How do you feel about Harambe?
Fair warning: Che hates Harambe. He hates Harambe so much, he won't even refer to the late gorilla by name. In fact, you'll encounter the word "Harambe" more times in this paragraph than you will in Che's entire special, because you could probably get Che to say "Voldemort" before he'd say "Harambe."
The good news: Che doesn't exploit this sensitive topic for cheap laughs. He explores Harambe -- and other relevant issues like racism, police brutality, Black Lives Matter, homophobia, Christianity, gentrification, and the creepiness of dildos -- to make a point. (You know, like, if you're going to pretend you care about dead animals you never interact with, you should also probably care about your fellow humans.) If you offend easily, buckle up: this is the kind of special that will laud Jesus for his miracles but mock him for his forgettable carpentry skills, because Che gets to his points using very calls-it-like-he-sees-it paths.
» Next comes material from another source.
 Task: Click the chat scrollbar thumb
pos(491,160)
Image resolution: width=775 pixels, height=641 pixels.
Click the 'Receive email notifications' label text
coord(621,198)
Sure, the occasional bit fizzles -- in particular, one about cat-calling feels a little forced and unproductive. But Che will more often gift you with the kind of simple but eye-opening analogy you'll want to stash in your back pocket for safekeeping (regarding the All Lives Matter argument, for example: if your wife asks, "Do you love me?" You don't respond: "Baby, I love everybody!").